Suspiro, si en el prólogo de la próxima parte escribo sobre una reunión del Tarot, con todos abriendo sus sesiones bajo la mirada atenta del Señor de la Fuerza, solo que Welt-German Sparrow parece usar gafas de un solo vidrio, y el Señor de la Fuerza mantiene una postura más relajada, ligeramente inclinado hacia adelante, apoyando su codo en el respaldo, y de vez en cuando masajeándose el ojo derecho… ¿Esto no sería abrumado por cuchillas lanzadas?
Jaja, bromeaba. Aunque sea un giro dramático, tiene que estar respaldado por la lógica básica. No, lógica fundamental. Si antes he establecido y dado pistas, no puedo simplemente escribir lo que me plazca; pueden relajarse sobre esto.
En la quinta parte, ya resumí los principales problemas: durante mucho tiempo, pequeño Kekai ha estado un poco confundido e inestable, sin suficiente energía interna. Esto ha llevado a una disminución progresiva del drama.
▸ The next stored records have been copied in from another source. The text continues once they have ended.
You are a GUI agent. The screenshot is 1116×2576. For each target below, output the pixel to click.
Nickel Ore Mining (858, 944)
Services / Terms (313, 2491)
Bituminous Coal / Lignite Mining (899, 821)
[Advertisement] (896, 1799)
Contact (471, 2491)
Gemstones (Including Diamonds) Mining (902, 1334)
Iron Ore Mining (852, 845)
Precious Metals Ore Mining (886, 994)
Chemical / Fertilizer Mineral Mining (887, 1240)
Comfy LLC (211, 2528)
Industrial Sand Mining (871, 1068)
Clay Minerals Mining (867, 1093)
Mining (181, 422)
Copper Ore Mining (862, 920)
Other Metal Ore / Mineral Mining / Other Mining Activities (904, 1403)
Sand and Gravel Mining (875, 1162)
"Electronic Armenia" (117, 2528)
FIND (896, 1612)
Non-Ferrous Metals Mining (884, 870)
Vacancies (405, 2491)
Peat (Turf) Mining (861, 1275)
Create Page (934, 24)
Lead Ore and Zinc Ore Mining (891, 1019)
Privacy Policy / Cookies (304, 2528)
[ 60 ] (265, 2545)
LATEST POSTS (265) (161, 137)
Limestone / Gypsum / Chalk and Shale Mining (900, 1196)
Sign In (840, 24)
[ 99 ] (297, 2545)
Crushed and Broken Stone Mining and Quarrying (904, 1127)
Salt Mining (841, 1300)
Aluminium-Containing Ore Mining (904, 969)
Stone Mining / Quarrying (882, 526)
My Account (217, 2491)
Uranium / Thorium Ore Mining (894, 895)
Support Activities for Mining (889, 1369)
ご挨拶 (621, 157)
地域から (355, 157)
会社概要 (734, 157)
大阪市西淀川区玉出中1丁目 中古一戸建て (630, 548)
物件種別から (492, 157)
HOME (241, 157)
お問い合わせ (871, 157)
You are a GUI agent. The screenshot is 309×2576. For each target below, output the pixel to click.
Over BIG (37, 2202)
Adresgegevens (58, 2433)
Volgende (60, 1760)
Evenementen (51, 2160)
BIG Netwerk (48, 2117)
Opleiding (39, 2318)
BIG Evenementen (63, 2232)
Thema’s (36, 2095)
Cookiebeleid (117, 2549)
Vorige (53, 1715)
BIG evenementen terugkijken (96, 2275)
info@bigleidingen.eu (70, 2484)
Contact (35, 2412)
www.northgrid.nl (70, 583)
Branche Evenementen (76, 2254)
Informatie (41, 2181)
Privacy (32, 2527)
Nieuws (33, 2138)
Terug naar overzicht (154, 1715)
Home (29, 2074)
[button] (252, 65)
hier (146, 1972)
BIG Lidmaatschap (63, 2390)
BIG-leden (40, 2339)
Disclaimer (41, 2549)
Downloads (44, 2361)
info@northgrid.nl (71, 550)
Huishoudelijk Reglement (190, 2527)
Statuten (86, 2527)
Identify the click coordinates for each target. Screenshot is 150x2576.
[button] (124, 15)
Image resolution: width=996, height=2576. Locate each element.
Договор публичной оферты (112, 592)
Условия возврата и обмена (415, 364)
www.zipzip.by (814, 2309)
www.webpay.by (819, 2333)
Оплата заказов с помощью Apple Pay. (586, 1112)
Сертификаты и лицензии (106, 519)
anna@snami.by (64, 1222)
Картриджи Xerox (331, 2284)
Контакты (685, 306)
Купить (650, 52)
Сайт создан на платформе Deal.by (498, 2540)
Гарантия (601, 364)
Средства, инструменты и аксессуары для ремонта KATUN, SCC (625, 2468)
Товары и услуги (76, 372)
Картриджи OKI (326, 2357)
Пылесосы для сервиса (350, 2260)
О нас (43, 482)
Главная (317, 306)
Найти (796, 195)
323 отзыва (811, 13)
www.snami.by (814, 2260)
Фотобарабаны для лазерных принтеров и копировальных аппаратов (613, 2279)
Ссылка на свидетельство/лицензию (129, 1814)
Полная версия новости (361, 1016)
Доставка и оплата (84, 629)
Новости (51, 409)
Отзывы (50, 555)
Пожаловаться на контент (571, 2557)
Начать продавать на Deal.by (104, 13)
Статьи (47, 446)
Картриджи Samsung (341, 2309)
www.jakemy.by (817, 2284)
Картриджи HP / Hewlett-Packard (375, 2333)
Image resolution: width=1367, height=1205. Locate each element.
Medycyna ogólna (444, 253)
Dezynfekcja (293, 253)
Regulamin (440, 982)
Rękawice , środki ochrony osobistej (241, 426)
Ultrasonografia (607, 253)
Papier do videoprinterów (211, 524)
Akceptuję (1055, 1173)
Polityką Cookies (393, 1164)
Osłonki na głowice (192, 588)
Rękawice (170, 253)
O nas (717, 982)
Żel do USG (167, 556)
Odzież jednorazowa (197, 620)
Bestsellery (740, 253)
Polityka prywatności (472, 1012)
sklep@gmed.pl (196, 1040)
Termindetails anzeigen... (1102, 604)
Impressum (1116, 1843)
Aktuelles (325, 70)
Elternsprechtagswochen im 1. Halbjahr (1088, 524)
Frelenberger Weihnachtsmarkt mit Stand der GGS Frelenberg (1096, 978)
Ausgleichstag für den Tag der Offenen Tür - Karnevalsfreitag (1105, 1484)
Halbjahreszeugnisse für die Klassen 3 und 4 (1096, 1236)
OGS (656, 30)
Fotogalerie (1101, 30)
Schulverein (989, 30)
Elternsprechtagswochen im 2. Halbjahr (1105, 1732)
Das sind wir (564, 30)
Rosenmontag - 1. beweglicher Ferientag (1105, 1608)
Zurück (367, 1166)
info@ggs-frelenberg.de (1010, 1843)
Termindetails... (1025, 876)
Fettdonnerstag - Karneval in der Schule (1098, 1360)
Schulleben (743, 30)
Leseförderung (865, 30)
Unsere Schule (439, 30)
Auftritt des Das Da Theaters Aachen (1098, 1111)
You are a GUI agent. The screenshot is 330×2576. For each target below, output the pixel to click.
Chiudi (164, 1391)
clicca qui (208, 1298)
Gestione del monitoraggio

No es el inicio de la historia; pueden seguir creciendo y experimentar esta nueva realidad de forma gradual, con otros elementos para mantener su interés. Pero en los medios y finales de un libro, definitivamente quieren ver un desarrollo y avance de la trama, algo que mantenga sus expectativas.
Al principio, consideré una transición menos abrupta. Después del gran impacto al final de la cuarta parte, Kekai necesitaba tiempo para asimilar y aceptar lo nuevo. Había mucha preparación para encontrar nuevos motores. Ahora pueden estar tranquilos; el drama está asegurado.
Mientras escribía a Kekai, también tenía que considerar el crecimiento de otros personajes, sus obsesiones y conflictos internos, lo cual ha desacelerado aún más la narración. Es como un calamar con múltiples tentáculos: comenzó gestando pocos hilos, pero ahora maneja siete u ocho tramas al mismo tiempo, cada una con personajes distintos, haciendo que todo sea muy complicado.
Lamentablemente, eso significa tener que restringir la historia de algunos personajes para evitar desequilibrios estructurales.
Además de los problemas resumidos, hay dos aspectos más. En primer lugar, el nivel de upgrade ha tardado cerca de cien capítulos en su conclusión; desde una perspectiva narrativa, esto es demasiado lento, pero desde la progresión real, es demasiado rápido. Aunque los detalles previos lo hacen parecer razonable, me siento que falta un poco más de suavidad. Debería haber espacio adicional para el crecimiento gradual.
Dicho esto, hay partes en las que se habla muy rápidamente y otras en las que se explica demasiado lentamente. No estoy seguro si lo he resumido antes, pero repito: para muchos autores, los upgrades son un medio para proporcionar momentos de satisfacción. También tengo otras interpretaciones que utilizo como herramienta para controlar el ritmo.
Por qué esto es posible: la palabra "cambio" sugiere que después de un período de estabilidad, todo el mundo anhela algo nuevo. El upgrade proporciona este cambio suavemente, más allá del simple cambio de entorno; implica cambios en el protagonista, tanto internos como externos.
Entonces, aunque no se incluya directamente un upgrade, hay que tener varios puntos de "cambio" discretos. Es una forma de incorporar upgrades más suaves, como en algunos romances donde los sentimientos del protagonista y la protagonista pasan de ser pocos a muchos, con momentos de retroceso, separación y reconciliación.
El segundo aspecto es que muchas tramas de la quinta parte han dejado de centrarse en personajes bajos o medios, así como en su entorno social. Esto ocurre naturalmente con el aumento de poder y el nivel de participación de Kekai. Es un problema que intento resolver para evitar que la historia se pierda en una mera trama dramática.